Our numerical models provide two remarkable observational features, which should be observable in reconnecting twisted coronal loops (see [10,11] for more details). Firstly, we predict a ‘twisted’ pattern in thermal emission (EUV or SXR). However, the twist should be around 2π, i.e. much lower than the critical twist required for kink instability. This is consistent with observations: the twist angle visible in EUV is normally about few π. Secondly, the flaring loop should have expanding cross-section, which should be visible as a gradual increase in the horizontal size of HXR footpoints.

References

  • [1] Holman G.D., Aschwanden M.J., Aurass H. et al. 2011, SSRv, 159, 107
  • [2] Brown J.C., Turkmani R., Kontar E.P. et al. 2009, A&A, 508, 993.
  • [3] Zharkova V.V. & Gordovskyy M. 2005, A&A, 432, 1033.

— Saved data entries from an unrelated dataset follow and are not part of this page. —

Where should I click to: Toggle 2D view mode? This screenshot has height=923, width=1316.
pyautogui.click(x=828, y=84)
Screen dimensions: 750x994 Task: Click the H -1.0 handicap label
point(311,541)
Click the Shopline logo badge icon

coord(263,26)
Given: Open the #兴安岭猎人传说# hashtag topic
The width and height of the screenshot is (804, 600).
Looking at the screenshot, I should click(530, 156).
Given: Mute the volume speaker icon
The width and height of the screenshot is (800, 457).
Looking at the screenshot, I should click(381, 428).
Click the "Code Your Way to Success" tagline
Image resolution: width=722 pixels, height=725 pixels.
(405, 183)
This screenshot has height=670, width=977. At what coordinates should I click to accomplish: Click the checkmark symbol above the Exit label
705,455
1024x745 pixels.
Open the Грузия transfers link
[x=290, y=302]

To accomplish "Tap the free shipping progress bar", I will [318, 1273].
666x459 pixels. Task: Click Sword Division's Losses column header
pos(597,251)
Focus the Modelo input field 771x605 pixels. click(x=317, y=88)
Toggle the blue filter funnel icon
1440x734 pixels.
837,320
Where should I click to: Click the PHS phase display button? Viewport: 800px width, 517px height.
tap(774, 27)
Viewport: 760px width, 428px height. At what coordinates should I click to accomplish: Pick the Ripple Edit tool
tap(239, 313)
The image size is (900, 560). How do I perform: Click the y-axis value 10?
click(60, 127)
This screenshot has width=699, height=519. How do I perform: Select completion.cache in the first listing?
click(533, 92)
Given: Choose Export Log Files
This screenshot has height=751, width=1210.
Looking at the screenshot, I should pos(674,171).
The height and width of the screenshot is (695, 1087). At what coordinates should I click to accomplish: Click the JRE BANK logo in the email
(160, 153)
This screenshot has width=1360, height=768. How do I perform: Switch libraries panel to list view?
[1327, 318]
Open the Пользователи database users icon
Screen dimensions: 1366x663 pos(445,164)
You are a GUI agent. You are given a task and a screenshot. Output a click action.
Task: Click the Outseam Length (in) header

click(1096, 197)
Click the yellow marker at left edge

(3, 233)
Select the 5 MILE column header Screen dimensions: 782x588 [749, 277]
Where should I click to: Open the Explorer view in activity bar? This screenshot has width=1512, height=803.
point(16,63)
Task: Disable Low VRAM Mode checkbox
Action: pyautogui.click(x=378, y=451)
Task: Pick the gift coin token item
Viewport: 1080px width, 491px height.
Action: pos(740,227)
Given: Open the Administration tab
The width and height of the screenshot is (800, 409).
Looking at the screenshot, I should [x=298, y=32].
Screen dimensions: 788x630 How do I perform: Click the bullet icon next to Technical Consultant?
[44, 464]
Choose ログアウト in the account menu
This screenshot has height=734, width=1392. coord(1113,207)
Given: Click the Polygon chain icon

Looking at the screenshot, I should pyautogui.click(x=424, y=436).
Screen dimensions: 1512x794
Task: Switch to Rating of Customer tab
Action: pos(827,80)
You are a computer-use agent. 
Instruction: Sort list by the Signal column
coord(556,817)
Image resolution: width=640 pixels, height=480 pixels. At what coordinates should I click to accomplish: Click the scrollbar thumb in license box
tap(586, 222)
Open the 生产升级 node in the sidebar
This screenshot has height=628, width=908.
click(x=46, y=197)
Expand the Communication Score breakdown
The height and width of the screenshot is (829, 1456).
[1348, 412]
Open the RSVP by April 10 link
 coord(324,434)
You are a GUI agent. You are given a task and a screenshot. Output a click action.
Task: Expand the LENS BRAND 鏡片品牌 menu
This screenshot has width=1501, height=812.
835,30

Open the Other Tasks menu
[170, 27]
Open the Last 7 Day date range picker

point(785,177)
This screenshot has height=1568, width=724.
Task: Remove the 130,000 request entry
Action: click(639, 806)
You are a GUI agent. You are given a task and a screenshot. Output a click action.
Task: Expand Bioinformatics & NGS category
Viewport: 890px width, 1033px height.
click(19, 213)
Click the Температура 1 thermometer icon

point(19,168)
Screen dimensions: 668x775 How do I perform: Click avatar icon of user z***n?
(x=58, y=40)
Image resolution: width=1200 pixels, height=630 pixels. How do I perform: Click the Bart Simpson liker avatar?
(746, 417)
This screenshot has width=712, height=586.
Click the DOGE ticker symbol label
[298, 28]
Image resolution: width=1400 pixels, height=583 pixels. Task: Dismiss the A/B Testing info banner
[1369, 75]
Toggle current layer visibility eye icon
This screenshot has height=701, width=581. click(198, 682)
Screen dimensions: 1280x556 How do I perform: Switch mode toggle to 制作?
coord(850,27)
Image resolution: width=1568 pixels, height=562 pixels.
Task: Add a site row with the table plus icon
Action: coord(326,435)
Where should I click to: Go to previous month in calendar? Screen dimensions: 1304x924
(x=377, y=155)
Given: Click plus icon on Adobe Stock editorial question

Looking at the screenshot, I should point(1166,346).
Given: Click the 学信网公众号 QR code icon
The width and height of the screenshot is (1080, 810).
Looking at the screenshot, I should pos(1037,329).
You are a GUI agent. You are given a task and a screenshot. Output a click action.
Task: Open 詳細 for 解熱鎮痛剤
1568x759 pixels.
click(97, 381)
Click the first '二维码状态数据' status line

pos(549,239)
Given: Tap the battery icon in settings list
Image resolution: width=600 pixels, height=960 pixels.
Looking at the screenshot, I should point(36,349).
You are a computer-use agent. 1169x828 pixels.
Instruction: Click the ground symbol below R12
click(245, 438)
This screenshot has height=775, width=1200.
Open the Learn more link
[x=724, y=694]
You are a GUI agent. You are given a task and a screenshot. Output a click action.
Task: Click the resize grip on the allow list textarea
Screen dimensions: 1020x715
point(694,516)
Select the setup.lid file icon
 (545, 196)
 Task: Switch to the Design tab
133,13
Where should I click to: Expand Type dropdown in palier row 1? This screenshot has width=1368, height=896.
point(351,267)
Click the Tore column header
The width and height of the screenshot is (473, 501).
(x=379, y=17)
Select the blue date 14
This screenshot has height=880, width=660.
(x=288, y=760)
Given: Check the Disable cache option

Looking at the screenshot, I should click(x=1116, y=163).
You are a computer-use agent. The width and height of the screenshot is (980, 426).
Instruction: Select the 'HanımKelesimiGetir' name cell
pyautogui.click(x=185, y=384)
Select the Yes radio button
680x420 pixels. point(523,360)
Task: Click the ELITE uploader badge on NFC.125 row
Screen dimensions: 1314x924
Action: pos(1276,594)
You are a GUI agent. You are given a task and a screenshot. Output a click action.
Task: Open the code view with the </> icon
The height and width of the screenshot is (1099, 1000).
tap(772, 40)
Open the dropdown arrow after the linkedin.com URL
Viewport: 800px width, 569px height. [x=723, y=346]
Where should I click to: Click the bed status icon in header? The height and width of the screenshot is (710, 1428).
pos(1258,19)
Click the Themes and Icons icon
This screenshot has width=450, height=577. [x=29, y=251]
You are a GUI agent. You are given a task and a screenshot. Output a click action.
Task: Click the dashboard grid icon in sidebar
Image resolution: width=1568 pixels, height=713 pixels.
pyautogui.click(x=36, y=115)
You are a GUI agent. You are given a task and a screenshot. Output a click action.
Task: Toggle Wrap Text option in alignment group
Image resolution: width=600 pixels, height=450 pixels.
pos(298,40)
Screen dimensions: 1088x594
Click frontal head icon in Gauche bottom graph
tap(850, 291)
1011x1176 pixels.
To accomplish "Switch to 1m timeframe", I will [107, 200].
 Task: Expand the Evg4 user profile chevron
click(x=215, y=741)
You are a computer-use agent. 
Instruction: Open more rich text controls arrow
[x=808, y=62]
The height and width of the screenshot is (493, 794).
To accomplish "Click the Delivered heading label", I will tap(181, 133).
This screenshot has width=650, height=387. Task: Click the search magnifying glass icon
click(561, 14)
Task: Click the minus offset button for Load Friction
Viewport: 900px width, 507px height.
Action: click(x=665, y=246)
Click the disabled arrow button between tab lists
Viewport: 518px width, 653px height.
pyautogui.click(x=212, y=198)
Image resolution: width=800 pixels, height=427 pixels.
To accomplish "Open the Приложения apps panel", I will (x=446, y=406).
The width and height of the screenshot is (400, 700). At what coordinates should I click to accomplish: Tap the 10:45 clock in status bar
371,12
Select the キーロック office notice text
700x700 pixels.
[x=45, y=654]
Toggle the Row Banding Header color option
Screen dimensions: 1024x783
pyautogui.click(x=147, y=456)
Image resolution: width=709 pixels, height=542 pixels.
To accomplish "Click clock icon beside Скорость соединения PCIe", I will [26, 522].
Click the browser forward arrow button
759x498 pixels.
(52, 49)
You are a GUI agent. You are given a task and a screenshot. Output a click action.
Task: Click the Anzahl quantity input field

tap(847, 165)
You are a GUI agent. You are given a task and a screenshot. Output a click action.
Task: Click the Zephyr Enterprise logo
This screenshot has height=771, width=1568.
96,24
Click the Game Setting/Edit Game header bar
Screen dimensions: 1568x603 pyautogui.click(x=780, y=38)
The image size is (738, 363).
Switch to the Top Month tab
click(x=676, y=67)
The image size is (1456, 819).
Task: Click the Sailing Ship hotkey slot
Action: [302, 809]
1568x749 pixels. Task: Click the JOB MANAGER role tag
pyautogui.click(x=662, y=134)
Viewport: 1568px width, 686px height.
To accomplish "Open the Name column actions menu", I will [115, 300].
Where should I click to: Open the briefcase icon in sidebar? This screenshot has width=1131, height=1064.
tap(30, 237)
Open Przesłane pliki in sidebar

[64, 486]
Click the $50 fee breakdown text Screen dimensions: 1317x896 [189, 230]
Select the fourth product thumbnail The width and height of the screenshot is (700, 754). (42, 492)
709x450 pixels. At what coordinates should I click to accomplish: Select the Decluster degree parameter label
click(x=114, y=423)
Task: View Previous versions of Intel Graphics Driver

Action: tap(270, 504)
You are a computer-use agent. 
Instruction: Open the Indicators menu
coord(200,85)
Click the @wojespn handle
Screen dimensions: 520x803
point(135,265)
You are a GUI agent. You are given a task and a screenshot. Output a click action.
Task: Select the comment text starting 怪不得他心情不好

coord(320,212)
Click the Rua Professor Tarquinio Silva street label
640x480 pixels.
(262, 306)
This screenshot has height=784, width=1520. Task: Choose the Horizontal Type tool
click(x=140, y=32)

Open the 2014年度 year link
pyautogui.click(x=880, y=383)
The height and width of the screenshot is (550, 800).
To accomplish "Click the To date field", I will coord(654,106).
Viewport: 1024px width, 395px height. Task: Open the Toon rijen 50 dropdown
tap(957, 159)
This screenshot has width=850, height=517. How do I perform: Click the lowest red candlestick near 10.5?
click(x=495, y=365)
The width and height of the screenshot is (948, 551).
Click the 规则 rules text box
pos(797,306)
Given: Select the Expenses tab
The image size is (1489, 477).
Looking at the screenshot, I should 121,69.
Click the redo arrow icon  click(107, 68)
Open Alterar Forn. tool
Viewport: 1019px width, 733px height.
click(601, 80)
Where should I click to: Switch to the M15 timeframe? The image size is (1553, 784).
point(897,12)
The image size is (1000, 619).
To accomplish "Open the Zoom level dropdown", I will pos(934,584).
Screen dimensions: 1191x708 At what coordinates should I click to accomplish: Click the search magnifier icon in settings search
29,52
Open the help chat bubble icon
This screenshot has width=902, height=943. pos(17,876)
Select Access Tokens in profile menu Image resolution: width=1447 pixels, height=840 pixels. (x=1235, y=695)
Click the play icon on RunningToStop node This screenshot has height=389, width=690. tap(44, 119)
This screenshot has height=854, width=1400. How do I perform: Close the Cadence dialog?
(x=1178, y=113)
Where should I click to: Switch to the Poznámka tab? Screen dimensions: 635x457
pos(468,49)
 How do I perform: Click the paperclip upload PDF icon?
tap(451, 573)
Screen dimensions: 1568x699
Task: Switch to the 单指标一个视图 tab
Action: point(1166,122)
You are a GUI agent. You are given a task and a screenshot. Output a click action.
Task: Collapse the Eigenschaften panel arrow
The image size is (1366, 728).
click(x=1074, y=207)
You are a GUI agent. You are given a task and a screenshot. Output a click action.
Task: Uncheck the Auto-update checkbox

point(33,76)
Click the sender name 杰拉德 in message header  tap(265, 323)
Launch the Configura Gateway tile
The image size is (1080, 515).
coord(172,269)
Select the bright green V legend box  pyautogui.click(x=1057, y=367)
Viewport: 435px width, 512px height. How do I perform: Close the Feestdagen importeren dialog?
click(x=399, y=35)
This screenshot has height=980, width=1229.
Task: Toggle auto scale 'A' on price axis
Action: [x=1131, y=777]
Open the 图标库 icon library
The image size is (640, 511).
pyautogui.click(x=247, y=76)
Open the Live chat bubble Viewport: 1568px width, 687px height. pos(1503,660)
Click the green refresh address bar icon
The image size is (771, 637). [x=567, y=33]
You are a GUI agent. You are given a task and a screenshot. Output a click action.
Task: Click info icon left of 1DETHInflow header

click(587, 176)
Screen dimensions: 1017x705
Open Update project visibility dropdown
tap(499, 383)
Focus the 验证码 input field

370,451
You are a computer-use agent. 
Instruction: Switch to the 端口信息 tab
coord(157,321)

  • [4] Reames D.V., SSRv, 175, 53.
  • [5] Cargill P.J.., Vlahos L., Turkmani R. et al. 2006, SSRv, 124, 249.
  • [6] Browning P.K., Gerrard C., Hood A.W., 2008, A&A, 485, 837.
  • [7] Srivastava A.K., Zaqarashvili T.V., Kumar P. et al. 2010, ApJ, 715, 292.
  • [8] Arber, T.G., Longbottom, A. W., Gerrard, C. L. 2001, JCompPhys, 171, 151.
  • [9] Gordovskyy M. & Browning P.K., 2011, ApJ, 729, 101.
  • [10] Gordovskyy M., Browning P.K., Kontar E.P. et al. 2014, A&A,561,72.
  • [11] Pinto R.F., Vilmer N. & Brun A.S., 2014, arXive preprint 1401-0916.